▶ [Assignment]
State the number of lines in the records that contain "Open", with no other words.

BEGIN Record extracts

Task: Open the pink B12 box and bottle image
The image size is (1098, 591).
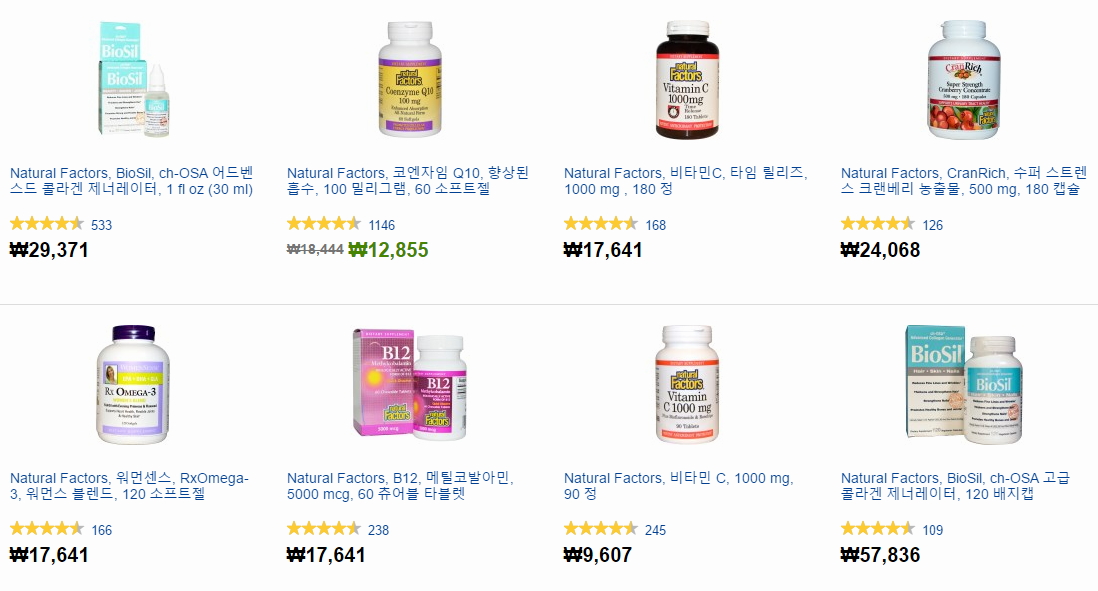Action: [410, 384]
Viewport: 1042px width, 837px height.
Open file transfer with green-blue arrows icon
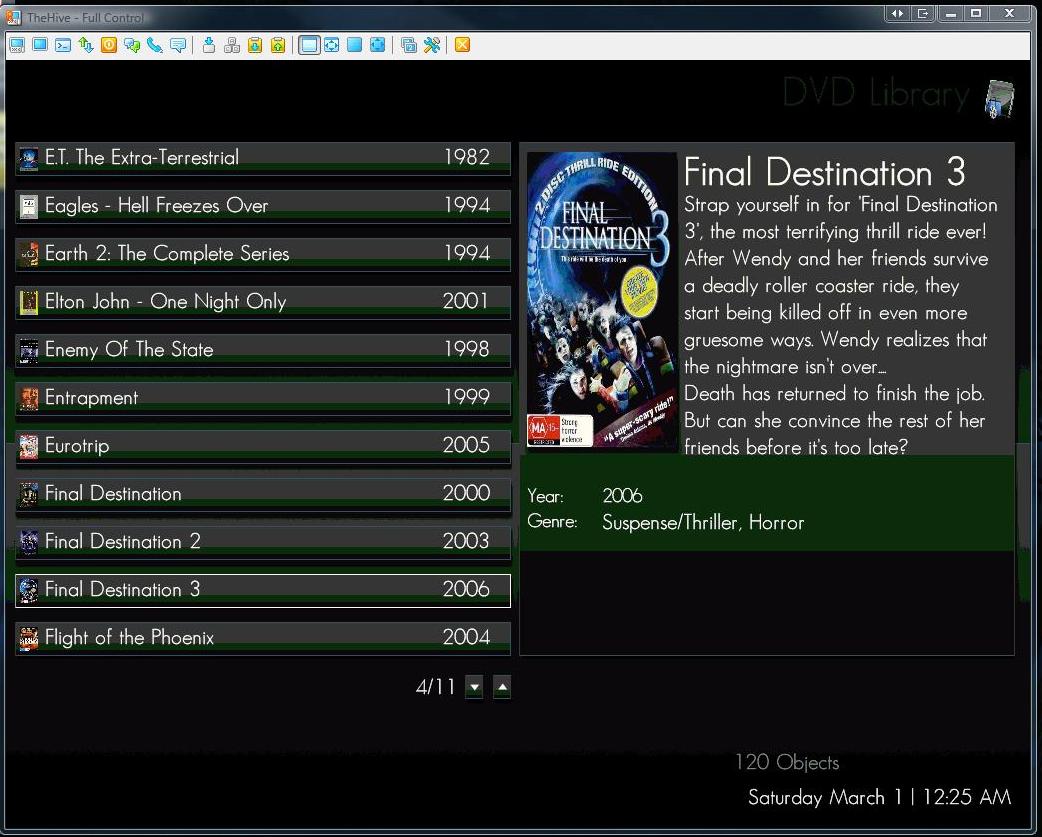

END Record extracts

▶ [Final answer]
2